4. Communication and patient satisfaction
Across the literature on patient satisfaction in the ED, one of the top two influencing factors is communication. According to a CMS-sponsored RAND Corporation report, three of the four composite measures RAND arrived at to assess patient experience in the ED had to do with communication. That emphasis on communication is likely to have a major impact on ED reimbursement (and thus on ED management), as the CMS commissioned the report with an eye to creating a patient satisfaction tool expressly for the ED.
How does RTLS affect patient satisfaction in the ED? Its most important function is to keep the patient's family better informed about the patient's whereabouts and status, which can have a major influence on patient experience and satisfaction. Some EDs equip computers in visitor areas to access limited views of the ED real time map, which hospital volunteers can show to interested family members. RTLS is able to share the progress of the patient in real time, avoiding trust-busting mistakes like sending family members to an empty room when the patient is undergoing testing elsewhere.
A well organized and timely ED patient care process, i.e. the right caregivers, the right equipment with the right patient, on-time and at the right location, as aided by RTLS, also provides the impression of efficiency, ultimately leading to patient satisfaction.
5. Staffing appropriately
EDs are notoriously tricky to staff due to the unpredictable variability in patient acuity. EDs with RTLS, though, can pull transaction data from the system to reveal historical patterns of dips and spikes in staffing needs, which can inform administrators about staffing levels and types.
On a real time basis, administrators can automatically assign nurses and clinicians to patients based on their proximity to patients.

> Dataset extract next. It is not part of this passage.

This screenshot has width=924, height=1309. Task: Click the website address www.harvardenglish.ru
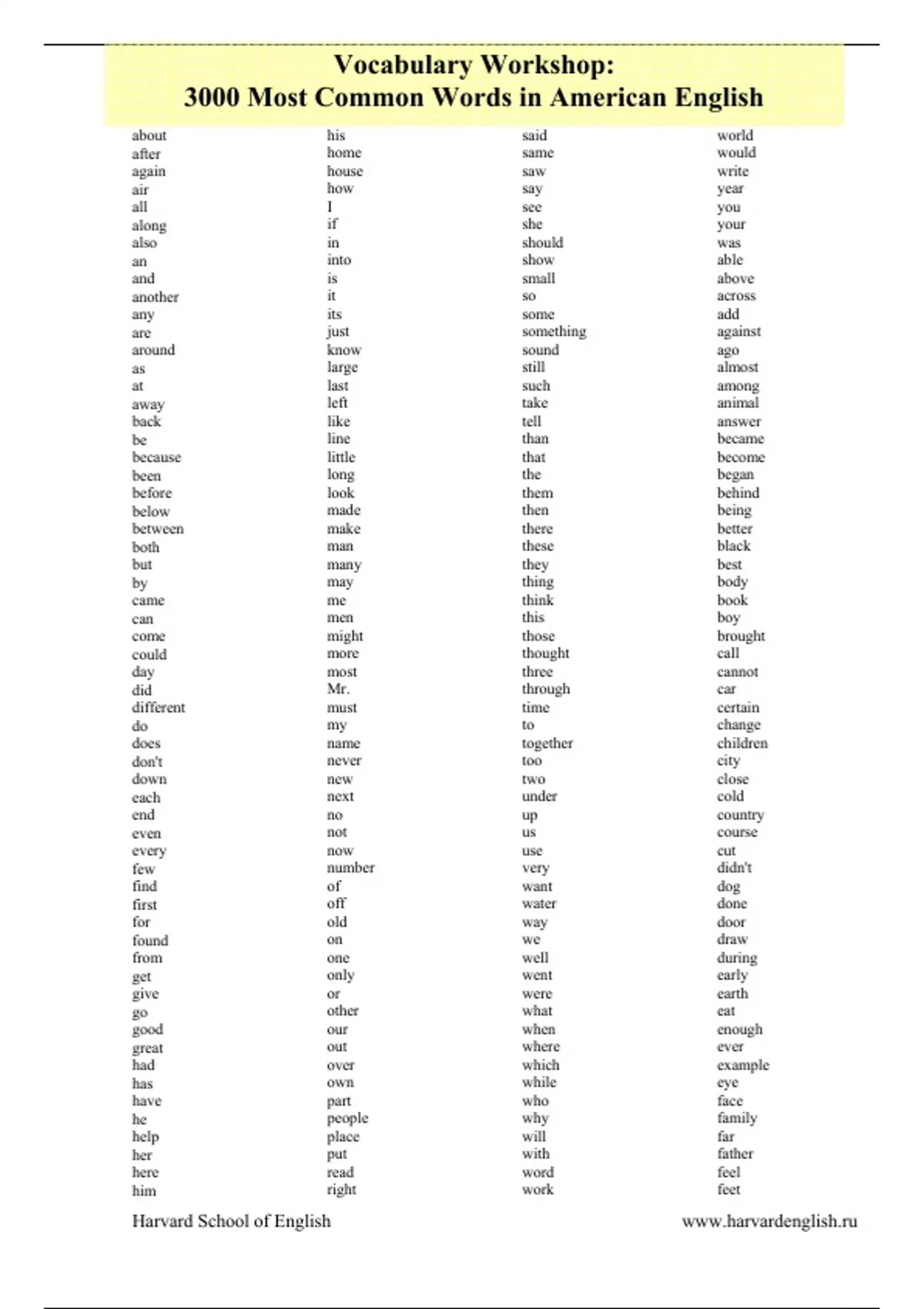coord(769,1221)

One level up, RTLS can help manage new patient placement by balancing area-specific acuity and workload—avoiding sending a high-risk patient to an area already overloaded with similar cases, for instance.

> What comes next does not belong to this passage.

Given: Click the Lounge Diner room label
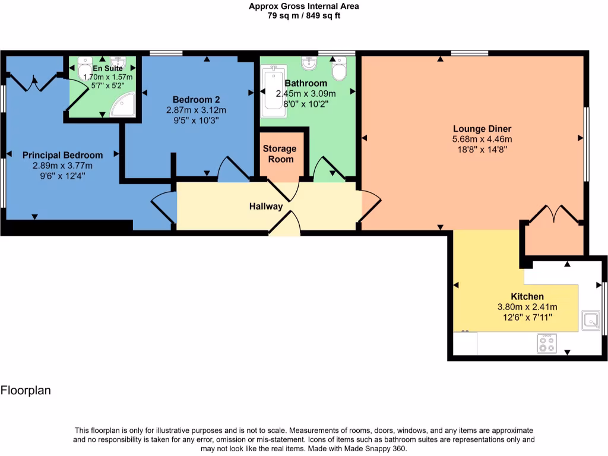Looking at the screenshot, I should (x=482, y=129).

One less touted aspect of RTLS is keeping staff healthy, a less discussed imperative of ED management. RTLS can identify and notify staff of exposure to communicable diseases, notably influenza, based upon their recorded interactions with patients—a record that without RTLS is nearly impossible to track (clinicians pitch in and help each other all the time without entering their names on a patient's chart).
The role of RTLS in the ED continues to expand. From asset tracking to patient flow to work flow, the impact RTLS can have on the ED has far-reaching implications hospital-wide.